What? A garlic pesto? Who's this crazy man?
I struggled and said something about how it would be more green a couple of times, more green, a green fluorescent color, as if that said everything about how it would taste. The taste of chlorophyll.
Actually, I had never thought to make a garlic pesto. When you say pesto it's usually taken to mean basil, olive oil, pine nuts, Parmesan cheese, salt, pepper and maybe a clove or two of garlic. Could be something else green but that only if you were cutting edge crazy like I thought I was. I had ventured into arugula, kale and scapes (not a fan of onion scape pesto). And here was this guy suggesting it could be bone white. I considered and decided to give it a go.

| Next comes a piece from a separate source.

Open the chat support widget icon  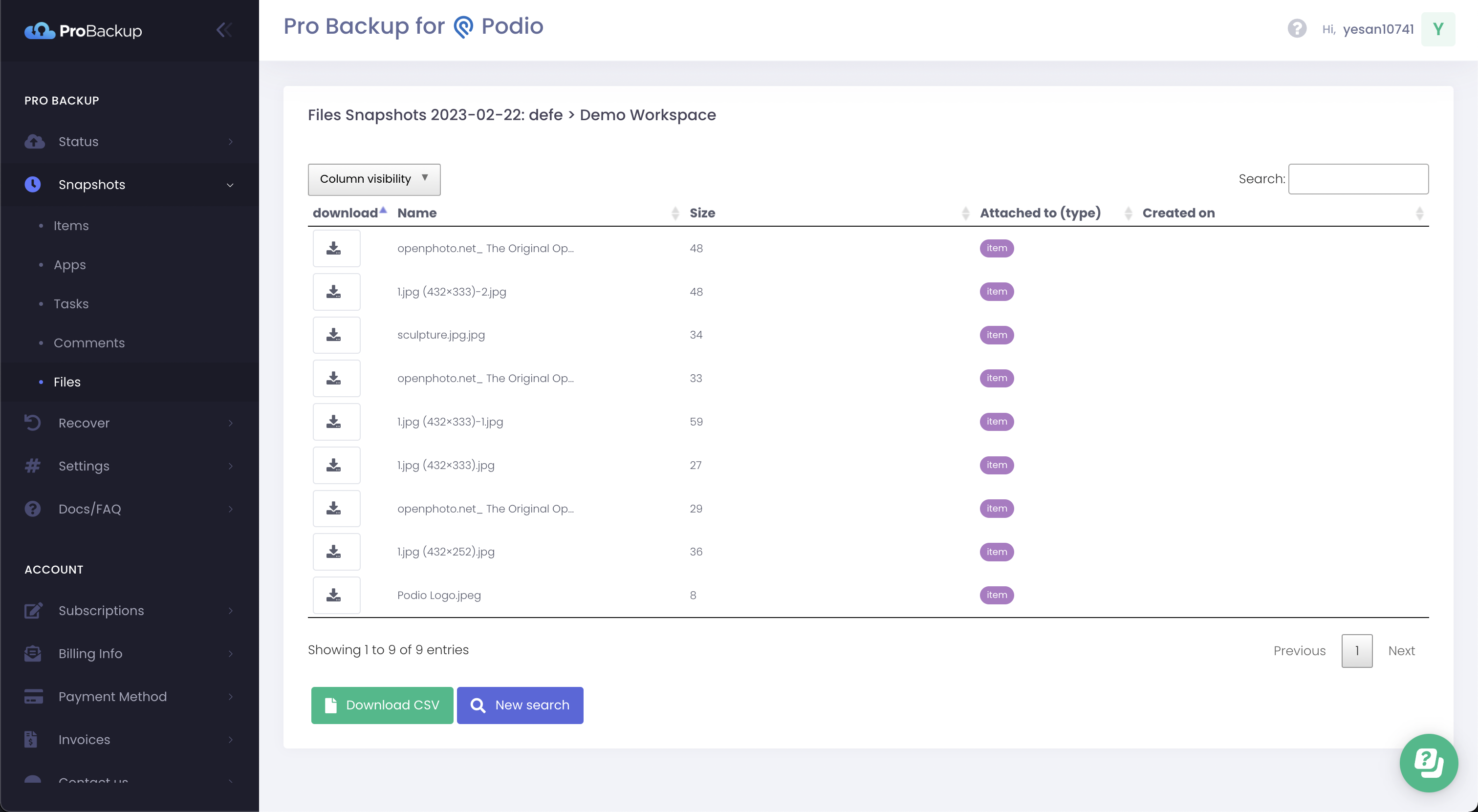[x=1428, y=763]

Later I found out that the word pesto comes from the Italian for pound, crush. I made pestos with both.
They were both spicy though the garlic pesto was hotter, the bring tears to your eyes kind of spicy, it would be perfect spread onto toasted bread or with a rare steak. It didn't taste quite as...green. I like the taste of green so will take the scape route while they're in season.
Wednesday, June 17, 2009
I was curious about the layers. How many are there? Are they like tree rings? Is there a ring formed per week? Per month? Where's the logic?

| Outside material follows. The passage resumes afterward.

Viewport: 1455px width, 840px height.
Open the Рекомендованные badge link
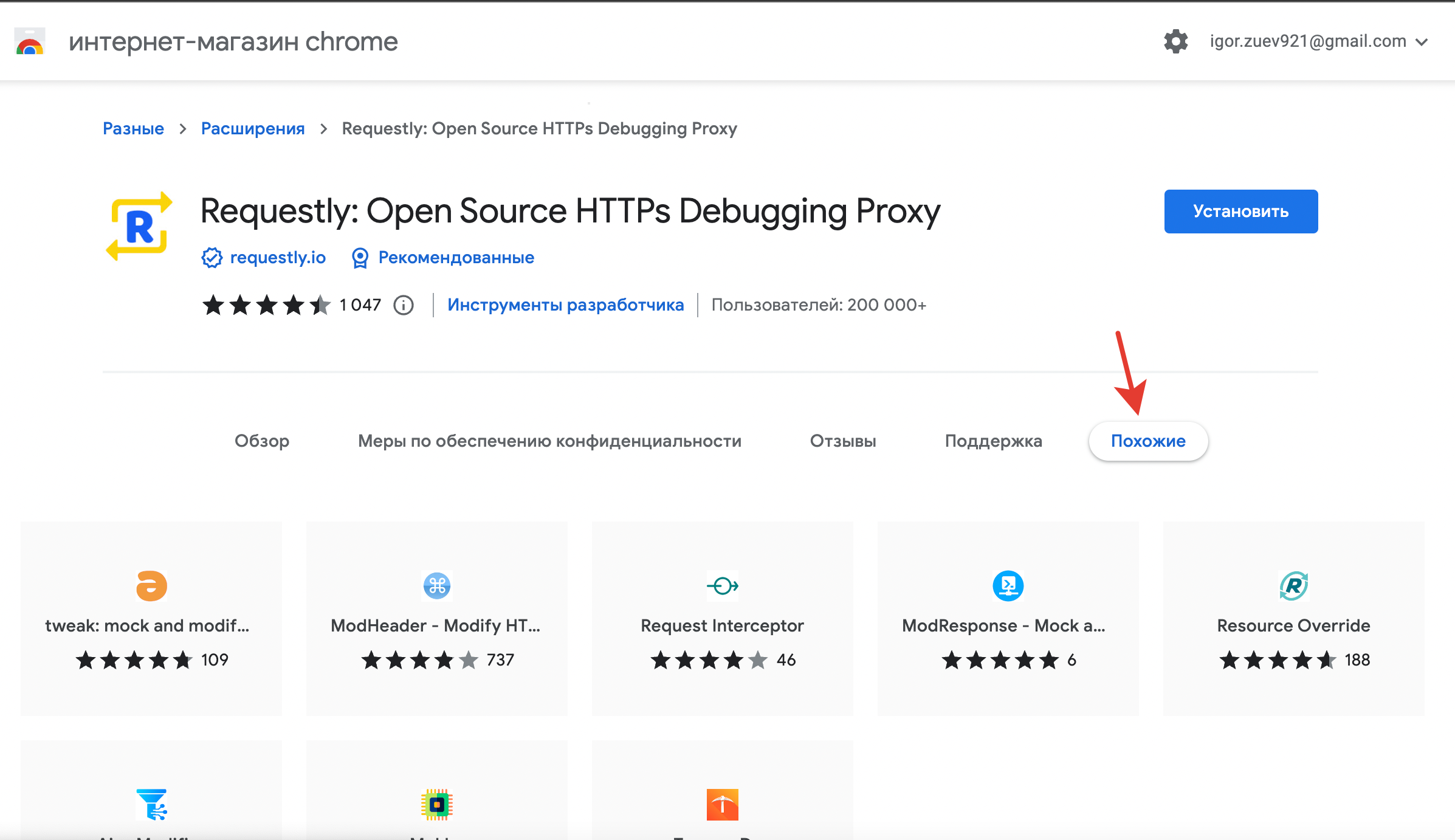tap(456, 257)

This one had thirteen, counting the outermost paper layers. We don't eat the outermost ones though it seems that the only difference between them and the innermost is the amount of moisture they hold.
Have I missed my calling? Should I have become a food scientist? Or am I completely off base?
When the alphabet loops back around I may have to post something about my future experiments with hydrating onion skin. These outer layers might make a handy tapas delivery device.
Back to the layers - I've read that the number of layers is determined by the number of leaves an onion has. I'm still not satisfied - why thirteen leaves (if that is, indeed the case)? Aren't the leaves part of the ring anyway? And are they really called leaves?